### SET PROBLEM
Render the lines from the one containing "Task: Choose the" through the end of the entries as a numbered list, skipping blank lines. Leave the pictures out.

[Item-finding entries]
■ ■ ■
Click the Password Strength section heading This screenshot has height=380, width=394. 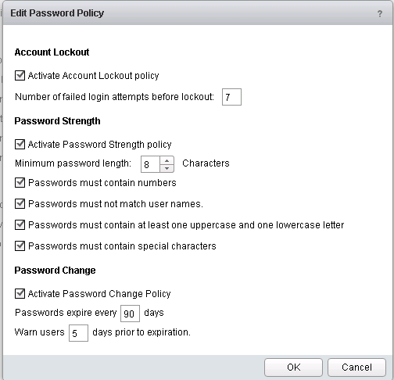click(57, 121)
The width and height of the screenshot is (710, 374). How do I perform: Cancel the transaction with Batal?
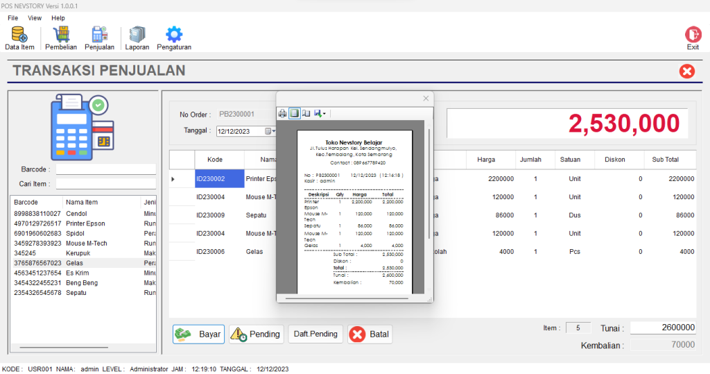point(370,334)
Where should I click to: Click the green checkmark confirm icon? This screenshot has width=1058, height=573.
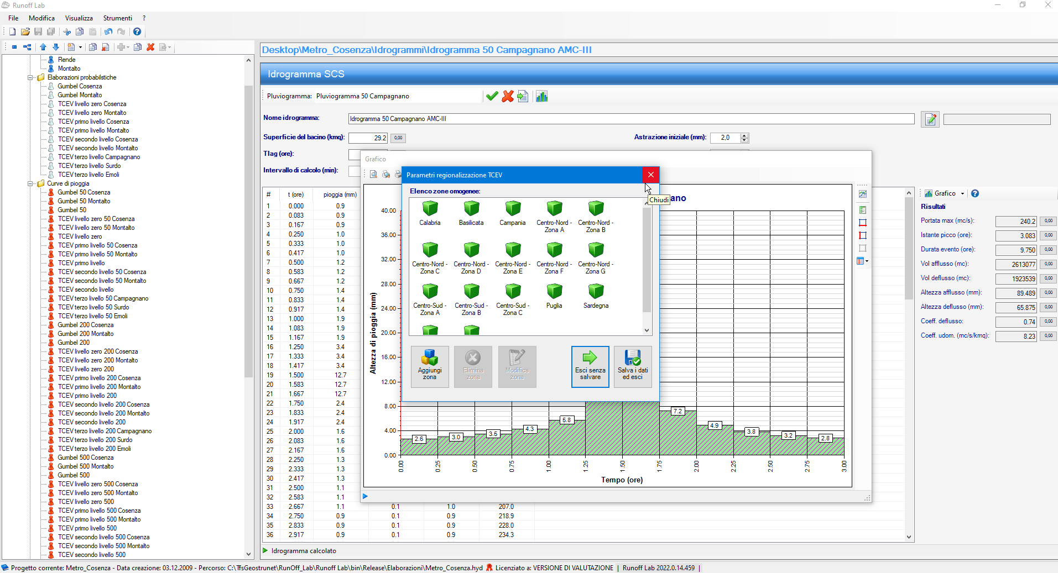492,97
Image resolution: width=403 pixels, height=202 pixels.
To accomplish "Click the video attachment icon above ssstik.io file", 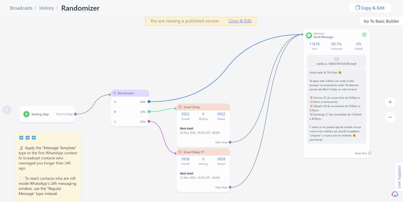I will [337, 59].
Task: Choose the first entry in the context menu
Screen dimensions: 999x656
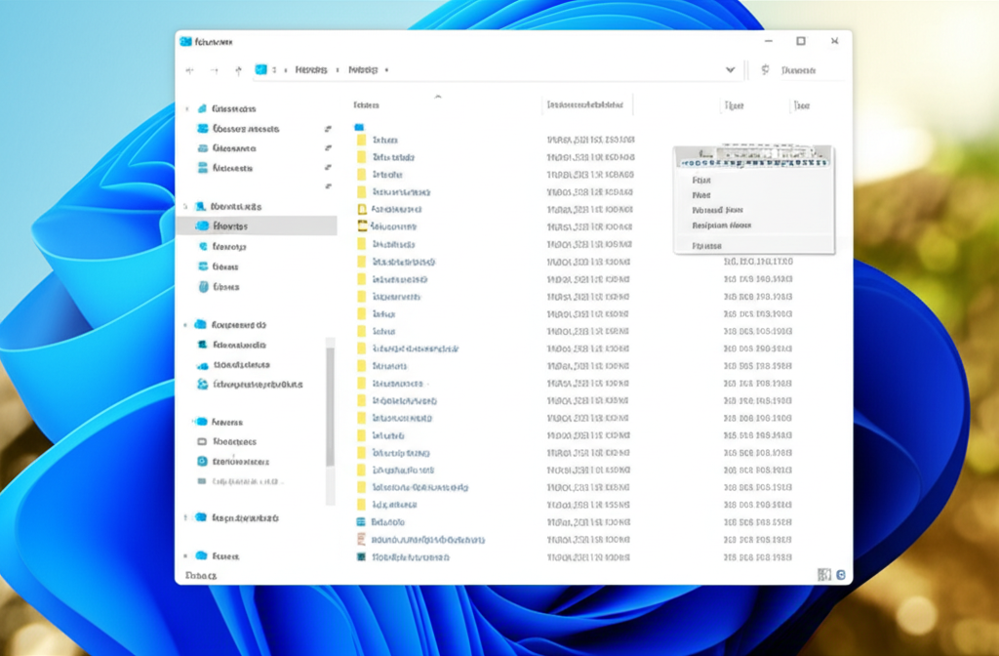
■ ■ ■
### SOLUTION
1. Task: Choose the first entry in the context menu
2. Screen dimensions: 999x656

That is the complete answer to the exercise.